Academic hospitalists and non-hospitalists provide similar quality of care for heart failure patients, although hospitalists are paying more attention to longitudinal care. Future efforts to improve quality of care in decompensated heart failure may require attention towards system-level factors.

KEY WORDS: health services research, congestive heart failure, quality of care, hospital medicine, hospitalists

INTRODUCTION

Congestive heart failure affects 5 million Americans and costs 30 billion dollars annually1, with much of these costs incurred during approximately 1 million yearly hospitalizations.2 Given the prevalence and costs of congestive heart failure, inpatient quality of care for heart failure has become a focus of a number of organizations (e.g., the Joint Commission, Center for Medicare and Medicaid Services).3,4 Despite the growing emphasis, there is still substantial room for improvement in many health-care delivery systems.5,6

Previous studies suggest that physicians’ practice patterns influence quality, with cardiologists tending to have better performance on acute congestive heart failure process and outcome measures compared to generalists.7,8 However, generalist physicians continue to care for the majority of decompensated heart failure patients, and increasingly, the generalists providing this care are hospitalists.8,9 Previous authors hypothesized that hospitalists may improve quality because of increased experience with acute medical illnesses, increased availability to address changes in clinical status, or because hospitalists are more involved in hospital quality initiatives.10,11 Most studies of hospitalist systems have suggested cost and length of stay reductions with no adverse effects on readmissions or patient satisfaction.12,13 Few studies have examined care quality, with only one reporting hospitalists’ effect on quality of heart failure care.13

To explore the effect of hospitalists on care of patients with acute congestive heart failure, we examined data from a cohort of patients within the Multicenter Hospitalist (MCH) study. Our primary hypothesis was that hospitalist physicians would have higher completion rates of acute congestive heart failure quality of care processes compared to non-hospitalists. Additionally, we hypothesized that hospitalists would have decreased lengths of stay, costs, and 30-day combined readmissions and mortality.

METHODS

Sites The Multicenter Hospitalist (MCH) study was a prospective multicenter observational study of the effect of hospitalist care on patients admitted to general medical services. Patient enrollment occurred between 1 July 2001 and 30 June 2003 at six geographically diverse academic medical centers: University of Chicago, University of Wisconsin, University of California at San Francisco, Brigham and Women’s Hospital, University of Iowa, and University of New Mexico. These sites were selected because hospitalist or non-hospitalist physicians (none of whom were cardiologists) cared for the majority of patients admitted to the general medical service at each center, and because they primarily used a system where patients were admitted to attending physicians essentially at random, according to day of the week. The MCH study was reviewed and approved by each centers’ institutional review board.
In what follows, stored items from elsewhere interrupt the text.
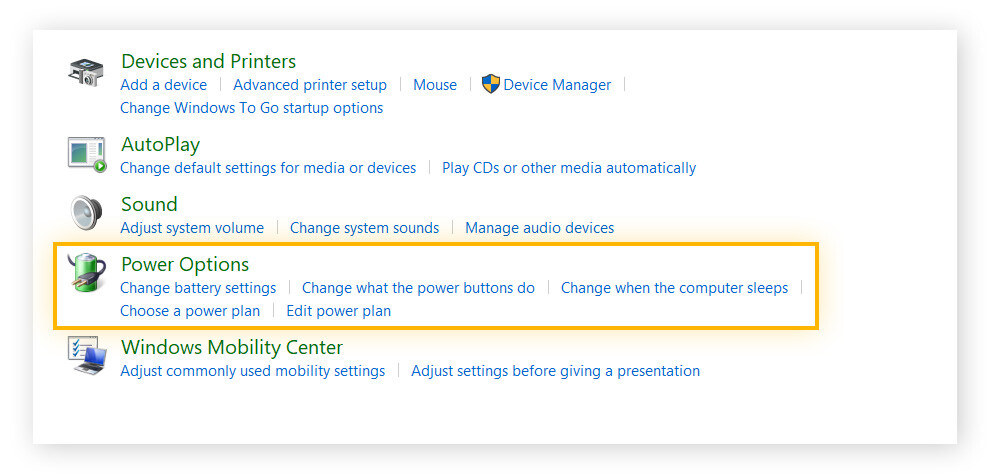Click Change when the computer sleeps
Screen dimensions: 990x474
[x=674, y=288]
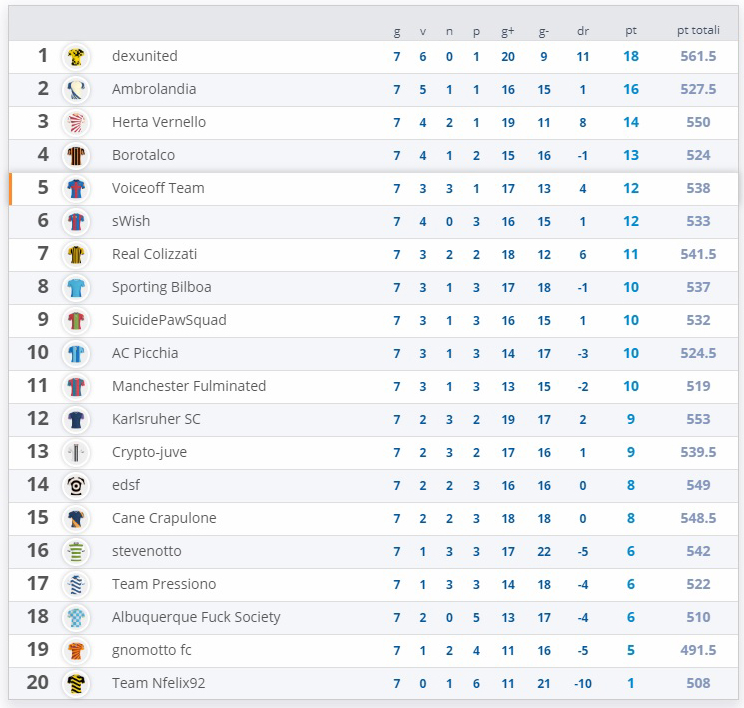Click the Cane Crapulone team name
Image resolution: width=744 pixels, height=708 pixels.
[164, 518]
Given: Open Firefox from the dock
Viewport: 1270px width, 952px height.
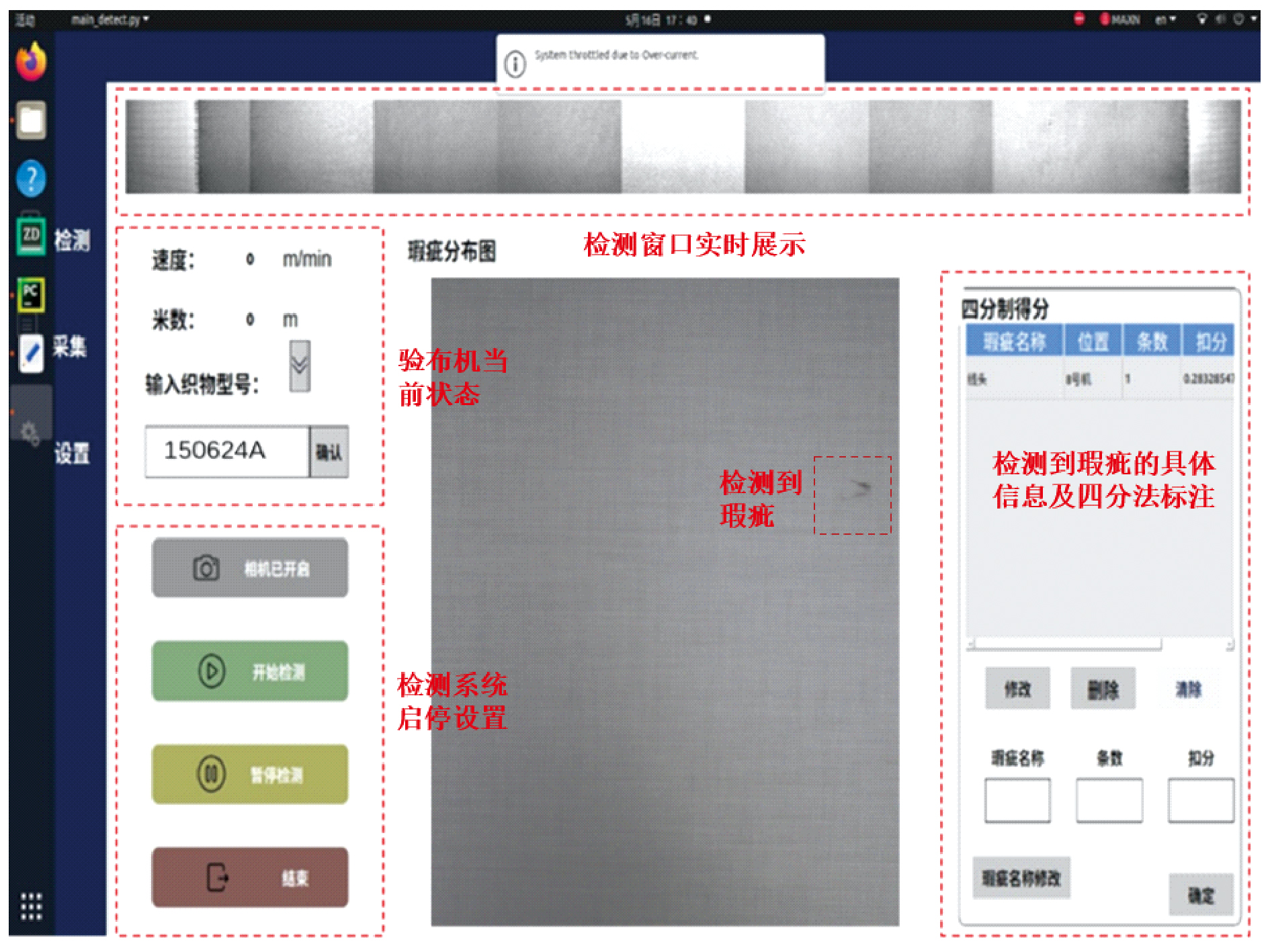Looking at the screenshot, I should point(31,62).
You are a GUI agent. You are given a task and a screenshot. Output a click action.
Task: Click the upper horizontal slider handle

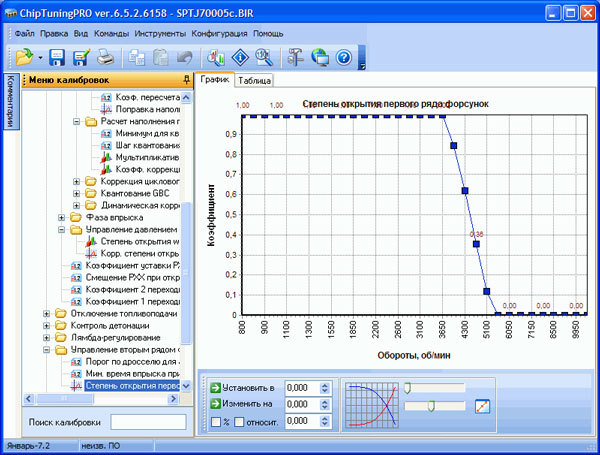(407, 387)
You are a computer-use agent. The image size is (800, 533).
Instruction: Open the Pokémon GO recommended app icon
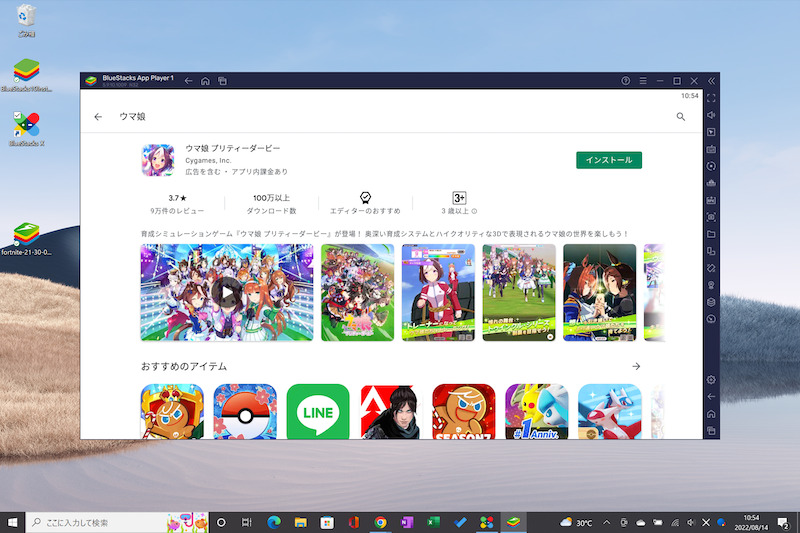(245, 412)
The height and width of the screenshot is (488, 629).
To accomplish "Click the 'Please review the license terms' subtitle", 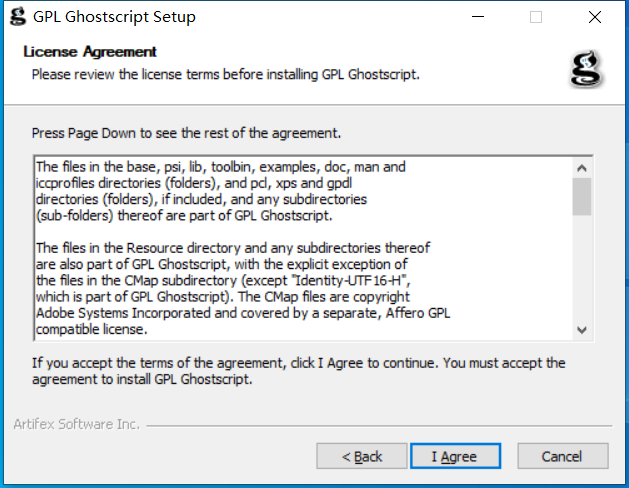I will 225,75.
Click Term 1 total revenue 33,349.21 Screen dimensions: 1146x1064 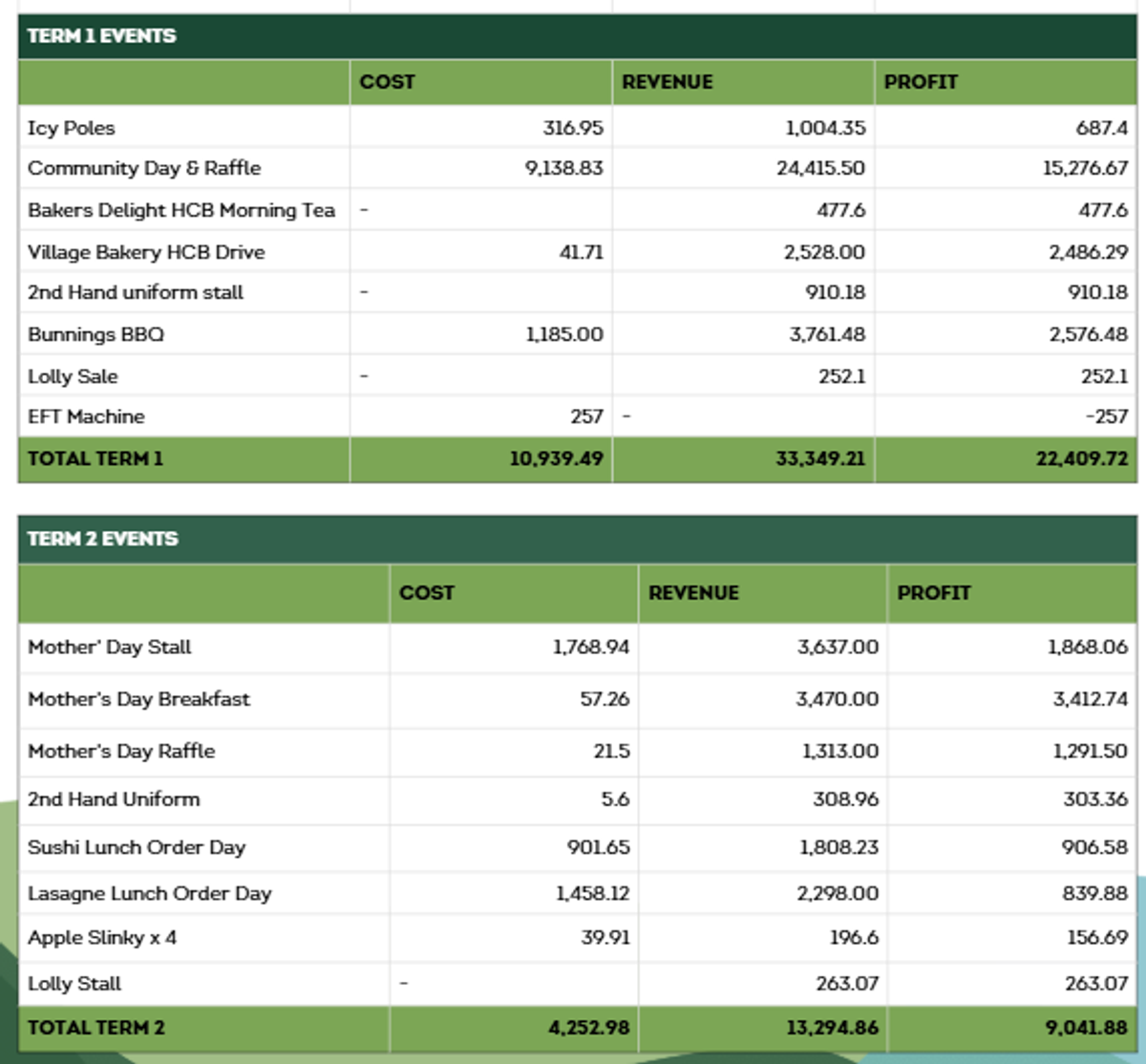tap(820, 458)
MCH Study Patients Patients were eligible if they were admitted by a hospitalist or non-hospitalist physician, were 18 years of age or older, and were able to give consent themselves or had an appropriate proxy. Patients were admitted to a hospitalist or non-hospitalist based on a pre-determined call schedule. The MCH study excluded patients admitted specifically under the care of their primary care physician or specialty physician (e.g., oncologist), and those with Mini-Mental Status Examination score of 17 out of 22 or lower.15 Informed consent for chart abstraction and interviews was obtained from eligible patients.

Congestive Heart Failure Patients Within the MCH-eligible patients, we retrospectively identified those with heart failure using International Classification of Diseases (ICD-9) diagnosis codes (Appendix 1) assigned at discharge. Patients identified by ICD-9 codes were excluded if they had severe chronic obstructive pulmonary disease (defined as being oxygen dependent, on oral steroids, or having a forced expiratory volume in 1 s of <0.8 l/s), sepsis, fluid overload secondary to renal failure, constrictive pericardial disease, a cardiac surgery planned within 24 h of admission, or having had a thoracotomy in the preceding 2 weeks16.

Data Collection Data were obtained from administrative sources, patient interviews, chart abstractions, and the National Death Index (NDI) database. Administrative data were used to obtain dates of admission and discharge, diagnosis codes (used to identify patients with heart failure, as above), insurance type, age, race, and gender. Intake interviews collected socioeconomic information not available in administrative data (such as education), functional status, and comorbidity data. One month follow-up telephone interviews assessed whether or not the patient had any follow-up appointments or rehospitalizations.17 A NDI search was used to ascertain 30-day mortality from the date of hospital discharge.18

Congestive heart failure process and risk adjustment data (such as use of angiotensin-converting enzyme inhibitors at discharge or ejection fraction) were collected by chart abstraction. Principal investigators at each site were responsible for training and overseeing interviews and chart abstraction activities, with central oversight of data quality provided by the coordinating center.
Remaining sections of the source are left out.